Metin parçası:
Oruç çeşitli dinlerde farklı şekillerde uygulanmaktadır. Kimisinde sadece belli gıdalara karşı uygulanan bir perhiz olarak algılanmakta ve haftanın ve yılın belli günlerinde bazı gıdalar alınmamaktadır. Kimisinde ise oruç, günün belli bir kısmını değil tamamını kapsamaktadır. Perhizden, kesintisiz bütün gün hiçbir şey yememe ve içmemeye kadar ve yılda sadece bir günden kırk ve elli güne kadar devam eden oruç şekilleri vardır. Hıristiyan rahip, rahibe ve keşişlerinde olduğu gibi ömür boyu süren evlenmeme orucu da bulunmaktadır.
Budizmde temel hedef sonsuz kurtuluşa yani Nirvana'ya ulaşmaktır. Nirvana'ya engel olan tek şey ise arzulardır. Kurtuluş ancak arzuları terk etmekle sağlanır ve arzulardan kurtulmanın birinci yolu da oruç tutmaktır. Jainizm'de oruç 40 günlük bir süreyi kapsar ve kuralları oldukça ağırdır.
Hinduizmde oruç vardır ve belli bazı gıdaları almama yani perhiz şeklindedir. Yılın belli ay ve günlerinde nefsi terbiye için tutulur.

Çıkarılan bilgiler:
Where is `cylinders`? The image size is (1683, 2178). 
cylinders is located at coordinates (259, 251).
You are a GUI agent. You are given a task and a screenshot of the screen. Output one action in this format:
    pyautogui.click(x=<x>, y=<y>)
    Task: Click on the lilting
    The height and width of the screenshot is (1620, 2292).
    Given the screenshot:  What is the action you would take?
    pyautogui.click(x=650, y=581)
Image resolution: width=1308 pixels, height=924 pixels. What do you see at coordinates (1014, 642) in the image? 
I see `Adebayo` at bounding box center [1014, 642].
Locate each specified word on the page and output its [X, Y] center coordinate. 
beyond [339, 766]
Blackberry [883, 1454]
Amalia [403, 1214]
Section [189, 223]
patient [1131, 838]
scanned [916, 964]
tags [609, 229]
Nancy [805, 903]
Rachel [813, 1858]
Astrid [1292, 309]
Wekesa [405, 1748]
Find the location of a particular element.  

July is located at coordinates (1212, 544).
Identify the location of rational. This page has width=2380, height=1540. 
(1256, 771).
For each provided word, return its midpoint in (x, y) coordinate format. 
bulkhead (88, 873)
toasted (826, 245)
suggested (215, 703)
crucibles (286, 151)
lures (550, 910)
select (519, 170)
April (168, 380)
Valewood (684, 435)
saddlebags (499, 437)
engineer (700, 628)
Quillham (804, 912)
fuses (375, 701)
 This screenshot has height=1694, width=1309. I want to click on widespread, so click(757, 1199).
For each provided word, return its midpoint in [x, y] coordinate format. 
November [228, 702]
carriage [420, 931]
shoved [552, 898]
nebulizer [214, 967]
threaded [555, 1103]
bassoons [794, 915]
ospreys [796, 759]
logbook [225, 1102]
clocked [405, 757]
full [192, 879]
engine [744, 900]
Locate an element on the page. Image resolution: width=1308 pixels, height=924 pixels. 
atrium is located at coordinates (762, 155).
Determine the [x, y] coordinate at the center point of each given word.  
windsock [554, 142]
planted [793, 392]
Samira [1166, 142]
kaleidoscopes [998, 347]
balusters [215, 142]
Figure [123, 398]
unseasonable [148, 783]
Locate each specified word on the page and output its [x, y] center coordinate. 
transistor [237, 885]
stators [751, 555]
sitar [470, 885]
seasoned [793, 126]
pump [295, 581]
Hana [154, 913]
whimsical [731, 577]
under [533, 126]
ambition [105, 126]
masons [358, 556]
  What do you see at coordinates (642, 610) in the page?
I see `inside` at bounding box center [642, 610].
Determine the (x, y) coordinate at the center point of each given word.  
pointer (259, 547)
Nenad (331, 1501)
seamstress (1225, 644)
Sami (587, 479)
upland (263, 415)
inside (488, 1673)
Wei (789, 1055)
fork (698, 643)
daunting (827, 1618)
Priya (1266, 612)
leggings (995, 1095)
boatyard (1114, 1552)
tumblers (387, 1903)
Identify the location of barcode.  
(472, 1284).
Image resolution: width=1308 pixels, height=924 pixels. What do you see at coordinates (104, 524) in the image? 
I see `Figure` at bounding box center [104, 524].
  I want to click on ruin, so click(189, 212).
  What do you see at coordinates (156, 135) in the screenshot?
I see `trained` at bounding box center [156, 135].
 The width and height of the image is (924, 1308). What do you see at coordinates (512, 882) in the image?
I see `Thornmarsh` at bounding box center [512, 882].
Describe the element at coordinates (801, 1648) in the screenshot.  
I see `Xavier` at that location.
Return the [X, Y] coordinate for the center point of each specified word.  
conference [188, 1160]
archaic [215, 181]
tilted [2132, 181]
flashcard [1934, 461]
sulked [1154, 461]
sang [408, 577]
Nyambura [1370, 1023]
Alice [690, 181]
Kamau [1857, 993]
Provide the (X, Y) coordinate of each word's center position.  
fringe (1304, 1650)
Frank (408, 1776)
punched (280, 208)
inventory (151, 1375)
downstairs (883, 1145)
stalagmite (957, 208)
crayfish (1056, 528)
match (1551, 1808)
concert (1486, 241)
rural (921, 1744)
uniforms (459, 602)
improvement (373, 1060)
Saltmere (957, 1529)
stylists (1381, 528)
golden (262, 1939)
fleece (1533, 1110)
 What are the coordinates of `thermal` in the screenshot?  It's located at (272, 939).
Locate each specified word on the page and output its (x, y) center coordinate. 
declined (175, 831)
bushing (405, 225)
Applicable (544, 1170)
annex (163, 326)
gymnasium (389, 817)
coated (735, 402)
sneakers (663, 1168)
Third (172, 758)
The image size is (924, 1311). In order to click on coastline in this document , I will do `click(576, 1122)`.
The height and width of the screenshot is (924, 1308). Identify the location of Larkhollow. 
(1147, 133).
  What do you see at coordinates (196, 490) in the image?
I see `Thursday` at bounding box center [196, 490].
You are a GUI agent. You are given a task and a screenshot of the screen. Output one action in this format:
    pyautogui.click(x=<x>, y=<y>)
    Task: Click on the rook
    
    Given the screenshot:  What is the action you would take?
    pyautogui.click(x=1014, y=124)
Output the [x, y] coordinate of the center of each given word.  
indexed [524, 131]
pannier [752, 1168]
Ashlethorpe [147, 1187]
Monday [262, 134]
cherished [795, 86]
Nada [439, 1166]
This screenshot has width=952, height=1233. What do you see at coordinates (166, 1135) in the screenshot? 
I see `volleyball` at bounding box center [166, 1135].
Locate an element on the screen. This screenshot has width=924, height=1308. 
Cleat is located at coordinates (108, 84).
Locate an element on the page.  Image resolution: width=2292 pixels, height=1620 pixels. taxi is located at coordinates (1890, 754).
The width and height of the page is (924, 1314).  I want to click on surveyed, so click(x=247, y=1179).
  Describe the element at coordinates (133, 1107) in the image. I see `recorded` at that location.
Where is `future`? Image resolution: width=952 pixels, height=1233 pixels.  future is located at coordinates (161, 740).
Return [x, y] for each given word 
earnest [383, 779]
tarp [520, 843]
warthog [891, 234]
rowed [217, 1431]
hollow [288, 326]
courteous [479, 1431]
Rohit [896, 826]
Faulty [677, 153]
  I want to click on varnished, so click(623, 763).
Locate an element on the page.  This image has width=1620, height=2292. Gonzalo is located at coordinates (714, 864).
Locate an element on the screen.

Görev A: Oruçla ilgili metinden "Budizmde temel hedef" sözlerinden "terbiye için tutulur." sözlerine kadar olan kısmı hiç değiştirmeden alın.
Görev B: Oruçla ilgili metinde "Budizmde temel hedef" diye başlayan paragrafı, ana bilgilerini koruyarak maddeler halinde kısaca yeniden yazın.

Görevin cevabı A:
Budizmde temel hedef sonsuz kurtuluşa yani Nirvana'ya ulaşmaktır. Nirvana'ya engel olan tek şey ise arzulardır. Kurtuluş ancak arzuları terk etmekle sağlanır ve arzulardan kurtulmanın birinci yolu da oruç tutmaktır. Jainizm'de oruç 40 günlük bir süreyi kapsar ve kuralları oldukça ağırdır.
Hinduizmde oruç vardır ve belli bazı gıdaları almama yani perhiz şeklindedir. Yılın belli ay ve günlerinde nefsi terbiye için tutulur.

Görevin cevabı B:
- Budizmde amaç, sonsuz kurtuluş olan Nirvana'ya ulaşmaktır.
- Nirvana'nın önündeki tek engel arzulardır.
- Kurtuluş, arzuları bırakmakla olur ve bunun ilk yolu oruç tutmaktır.
- Jainizm'de oruç 40 gün sürer ve kuralları çok ağırdır.